Отрывок из статьи:
——

Д. И. Писарев. Пушкин и Белинский (1 гл.). Евгений Онегин - глава 7
Вернуться на предыдущую страницу
После отъезда Онегина из деревни, Татьяна, стараясь поддержать в себе
неугасимый огонь своей вечной любви, посещает неоднократно кабинет уехавшего
идеала и читает с большим вниманием его книги. С особенным любопытством
вглядывается и вдумывается она в те страницы, на которых рукою Онегина
сделана какая-нибудь отметка. Таким образом она прочитала сочинения Байрона
и несколько романов,
В которых отразился век
И современный человек
Изображен довольно верно.
"И ей открылся мир иной", объявляет нам Пушкин. Слова "м_и_р и_н_о_й"
должны, повидимому, обозначать собой новый взгляд на человеческую жизнь
вообще и на личность Онегина в особенности. Затем Пушкин продолжает:
И начинает понемногу
Моя Татьяна понимать
Теперь яснее, слава богу,
Того, по ком она вздыхать
Осуждена судьбою властной:
Чудак печальный и опасный,
Созданье ада иль небес,
Сей ангел, сей надменный бес,
Что ж он? Ужели подражанье,
Ничтожный призрак, иль еще
Москвич в гарольдовом плаще,
Чужих причуд истолкованье,
Слов модных полный лексикон?..
Уж не пародия ли он?
Ужель загадку разрешила?
Ужели слово найдено?
(Глава VII. Строфы. XXIV, ХХУ.)
Невозможно понять, зачем Пушкин навязал Татьяне все эти критические
размышления и зачем он хочет нас уверить, что ей открылся мир иной. Этот
"мир иной" и эти размышления о москвиче в гарольдовом плаще не обнаруживают
ни малейшего влияния ни на фантастическую любовь Татьяны, ни на ее поступки.

——

Собранный материал:
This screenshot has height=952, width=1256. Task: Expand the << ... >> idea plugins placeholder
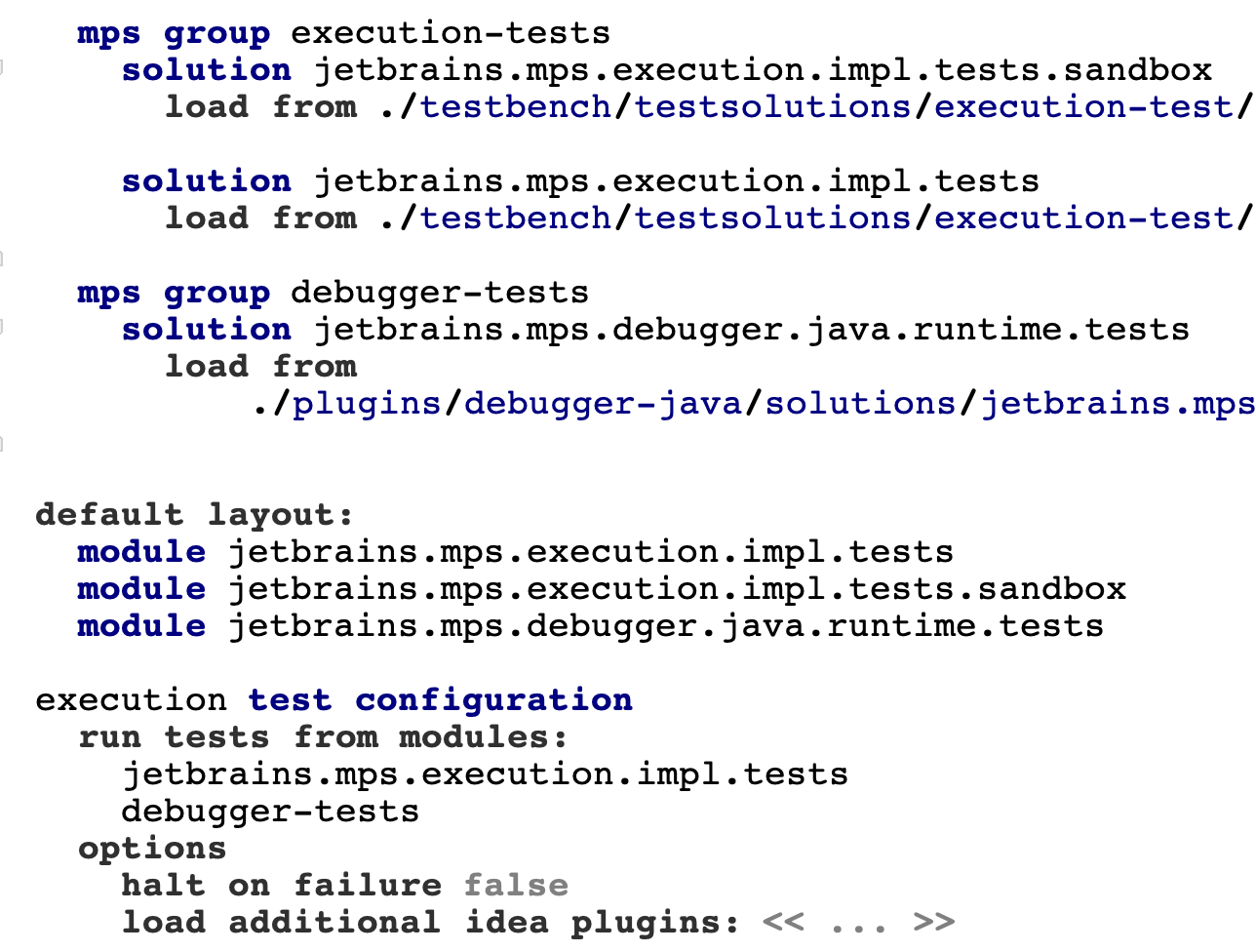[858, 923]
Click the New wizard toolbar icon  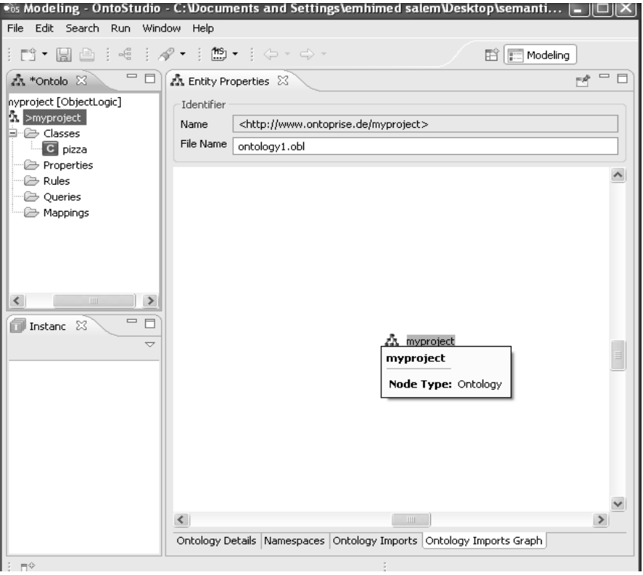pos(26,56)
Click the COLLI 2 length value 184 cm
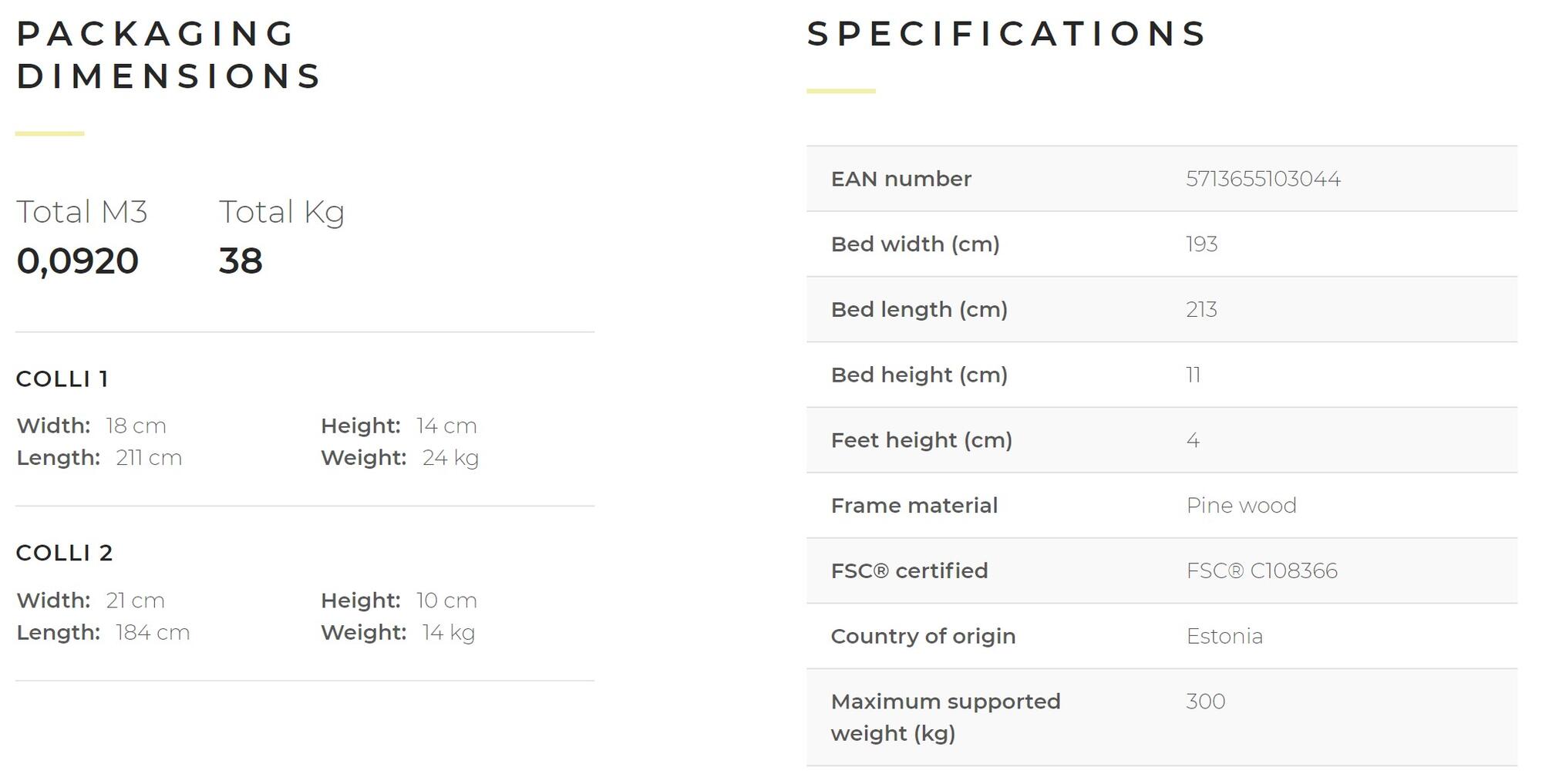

——

Задания:
a – Определите, согласуются ли с отрывком из статьи о седьмой главе «Евгения Онегина» утверждения (i), (ii) и (iii). На каждое ответьте «да» или «нет» и приведите решающие слова текста точной цитатой.
(i) Татьяна прочитала сочинения Байрона.
(ii) По мнению автора, размышления Татьяны заметно повлияли на ее поступки.
(iii) Татьяна с особым вниманием всматривается в страницы, где Онегин оставил отметки.
b – Продолжите отрывок из статьи о седьмой главе «Евгения Онегина» с того места, на котором он заканчивается.

Ответы к заданиям:
a –
(i) Да: «Таким образом она прочитала сочинения Байрона».
(ii) Нет: «не обнаруживают ни малейшего влияния ни на фантастическую любовь Татьяны, ни на ее поступки».
(iii) Да: «С особенным любопытством вглядывается и вдумывается она в те страницы, на которых рукою Онегина сделана какая-нибудь отметка».

b –
До открытия нового мира она воображала себе, что влюблена по гроб жизни;
после своего открытия она остается при том же самом убеждении. До открытия
нового мира она беспрекословно повиновалась мамаше; и после открытия она
продолжает повиноваться также беспрекословно. Это с ее стороны очень
похвально, но для того чтобы повиноваться мамаше в самых важных случаях
жизни, не было ни малейшей надобности открывать новый мир, потому что и
старый наш мир основан целиком на смирении и послушании.
Пока Татьяна в кабинете Онегина открывает новые миры, один из жителей
старого мира советует ее мамаше повезти дочь "в Москву, на ярмарку невест".
Ларина соглашается с этой мыслью, и когда Татьяна узнает об этом решении,
тогда она со своей стороны не представляет никаких возражений. Надо
полагать, что "ярмарка невест" занимает очень почетное место в том новом
мире, который открыла Татьяна. Но если новый мир допускает ярмарку невест,
то любопытно было бы узнать, чем он отличается от старого мира и какая
надобность была его открывать?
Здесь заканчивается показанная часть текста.